• INPUT MATERIAL:
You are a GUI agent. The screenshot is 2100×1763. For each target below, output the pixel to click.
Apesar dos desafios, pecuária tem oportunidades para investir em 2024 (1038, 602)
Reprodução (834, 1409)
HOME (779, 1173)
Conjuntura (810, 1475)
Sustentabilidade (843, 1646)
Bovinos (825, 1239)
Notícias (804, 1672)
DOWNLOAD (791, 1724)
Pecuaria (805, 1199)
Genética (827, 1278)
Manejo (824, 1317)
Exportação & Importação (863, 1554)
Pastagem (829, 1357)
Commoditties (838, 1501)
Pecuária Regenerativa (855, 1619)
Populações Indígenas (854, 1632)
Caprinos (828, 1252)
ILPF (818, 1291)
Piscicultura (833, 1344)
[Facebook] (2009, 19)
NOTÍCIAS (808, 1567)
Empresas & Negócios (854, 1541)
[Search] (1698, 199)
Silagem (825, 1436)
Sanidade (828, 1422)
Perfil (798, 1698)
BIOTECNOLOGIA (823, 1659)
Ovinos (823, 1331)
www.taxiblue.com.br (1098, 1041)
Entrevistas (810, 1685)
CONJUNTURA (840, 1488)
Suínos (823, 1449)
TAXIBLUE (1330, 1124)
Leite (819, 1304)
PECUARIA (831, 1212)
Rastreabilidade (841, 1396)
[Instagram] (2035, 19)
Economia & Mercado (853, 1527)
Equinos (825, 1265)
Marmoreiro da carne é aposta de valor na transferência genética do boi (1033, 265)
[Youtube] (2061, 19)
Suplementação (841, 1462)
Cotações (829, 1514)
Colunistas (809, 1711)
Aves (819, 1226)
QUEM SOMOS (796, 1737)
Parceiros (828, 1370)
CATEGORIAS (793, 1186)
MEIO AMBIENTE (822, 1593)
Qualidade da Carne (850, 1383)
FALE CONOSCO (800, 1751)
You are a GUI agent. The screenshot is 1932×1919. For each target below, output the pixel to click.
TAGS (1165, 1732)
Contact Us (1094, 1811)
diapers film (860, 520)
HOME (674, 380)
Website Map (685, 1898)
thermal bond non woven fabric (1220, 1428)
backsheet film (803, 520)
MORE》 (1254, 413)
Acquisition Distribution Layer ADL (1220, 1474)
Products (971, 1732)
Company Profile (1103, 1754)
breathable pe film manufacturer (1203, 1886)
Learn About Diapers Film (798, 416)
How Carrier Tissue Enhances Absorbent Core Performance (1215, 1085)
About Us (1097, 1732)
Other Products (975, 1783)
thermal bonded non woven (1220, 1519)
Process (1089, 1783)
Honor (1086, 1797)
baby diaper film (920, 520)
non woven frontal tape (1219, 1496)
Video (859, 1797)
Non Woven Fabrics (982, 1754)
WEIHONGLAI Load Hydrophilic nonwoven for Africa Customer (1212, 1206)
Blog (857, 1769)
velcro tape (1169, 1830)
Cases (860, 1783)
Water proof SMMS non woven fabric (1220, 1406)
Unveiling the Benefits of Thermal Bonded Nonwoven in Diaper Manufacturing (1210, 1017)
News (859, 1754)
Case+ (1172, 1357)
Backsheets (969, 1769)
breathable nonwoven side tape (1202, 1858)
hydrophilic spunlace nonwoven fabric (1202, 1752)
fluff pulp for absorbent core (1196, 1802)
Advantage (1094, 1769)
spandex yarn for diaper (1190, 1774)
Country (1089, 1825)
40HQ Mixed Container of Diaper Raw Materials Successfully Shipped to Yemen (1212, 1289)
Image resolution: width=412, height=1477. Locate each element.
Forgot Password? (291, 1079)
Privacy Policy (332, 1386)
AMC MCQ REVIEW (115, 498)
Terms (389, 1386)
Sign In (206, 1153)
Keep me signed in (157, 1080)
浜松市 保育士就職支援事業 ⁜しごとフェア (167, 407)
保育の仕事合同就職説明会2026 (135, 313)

• TASK OBJECTIVE: Write out every line of the records exactly.

• REPLY TO THE EXERCISE:
You are a GUI agent. The screenshot is 2100×1763. For each target below, output the pixel to click.
Apesar dos desafios, pecuária tem oportunidades para investir em 2024 (1038, 602)
Reprodução (834, 1409)
HOME (779, 1173)
Conjuntura (810, 1475)
Sustentabilidade (843, 1646)
Bovinos (825, 1239)
Notícias (804, 1672)
DOWNLOAD (791, 1724)
Pecuaria (805, 1199)
Genética (827, 1278)
Manejo (824, 1317)
Exportação & Importação (863, 1554)
Pastagem (829, 1357)
Commoditties (838, 1501)
Pecuária Regenerativa (855, 1619)
Populações Indígenas (854, 1632)
Caprinos (828, 1252)
ILPF (818, 1291)
Piscicultura (833, 1344)
[Facebook] (2009, 19)
NOTÍCIAS (808, 1567)
Empresas & Negócios (854, 1541)
[Search] (1698, 199)
Silagem (825, 1436)
Sanidade (828, 1422)
Perfil (798, 1698)
BIOTECNOLOGIA (823, 1659)
Ovinos (823, 1331)
www.taxiblue.com.br (1098, 1041)
Entrevistas (810, 1685)
CONJUNTURA (840, 1488)
Suínos (823, 1449)
TAXIBLUE (1330, 1124)
Leite (819, 1304)
PECUARIA (831, 1212)
Rastreabilidade (841, 1396)
[Instagram] (2035, 19)
Economia & Mercado (853, 1527)
Equinos (825, 1265)
Marmoreiro da carne é aposta de valor na transferência genética do boi (1033, 265)
[Youtube] (2061, 19)
Suplementação (841, 1462)
Cotações (829, 1514)
Colunistas (809, 1711)
Aves (819, 1226)
QUEM SOMOS (796, 1737)
Parceiros (828, 1370)
CATEGORIAS (793, 1186)
MEIO AMBIENTE (822, 1593)
Qualidade da Carne (850, 1383)
FALE CONOSCO (800, 1751)
You are a GUI agent. The screenshot is 1932×1919. For each target below, output the pixel to click.
TAGS (1165, 1732)
Contact Us (1094, 1811)
diapers film (860, 520)
HOME (674, 380)
Website Map (685, 1898)
thermal bond non woven fabric (1220, 1428)
backsheet film (803, 520)
MORE》 (1254, 413)
Acquisition Distribution Layer ADL (1220, 1474)
Products (971, 1732)
Company Profile (1103, 1754)
breathable pe film manufacturer (1203, 1886)
Learn About Diapers Film (798, 416)
How Carrier Tissue Enhances Absorbent Core Performance (1215, 1085)
About Us (1097, 1732)
Other Products (975, 1783)
thermal bonded non woven (1220, 1519)
Process (1089, 1783)
Honor (1086, 1797)
baby diaper film (920, 520)
non woven frontal tape (1219, 1496)
Video (859, 1797)
Non Woven Fabrics (982, 1754)
WEIHONGLAI Load Hydrophilic nonwoven for Africa Customer (1212, 1206)
Blog (857, 1769)
velcro tape (1169, 1830)
Cases (860, 1783)
Water proof SMMS non woven fabric (1220, 1406)
Unveiling the Benefits of Thermal Bonded Nonwoven in Diaper Manufacturing (1210, 1017)
News (859, 1754)
Case+ (1172, 1357)
Backsheets (969, 1769)
breathable nonwoven side tape (1202, 1858)
hydrophilic spunlace nonwoven fabric (1202, 1752)
fluff pulp for absorbent core (1196, 1802)
Advantage (1094, 1769)
spandex yarn for diaper (1190, 1774)
Country (1089, 1825)
40HQ Mixed Container of Diaper Raw Materials Successfully Shipped to Yemen (1212, 1289)
Image resolution: width=412, height=1477. Locate each element.
Forgot Password? (291, 1079)
Privacy Policy (332, 1386)
AMC MCQ REVIEW (115, 498)
Terms (389, 1386)
Sign In (206, 1153)
Keep me signed in (157, 1080)
浜松市 保育士就職支援事業 ⁜しごとフェア (167, 407)
保育の仕事合同就職説明会2026 (135, 313)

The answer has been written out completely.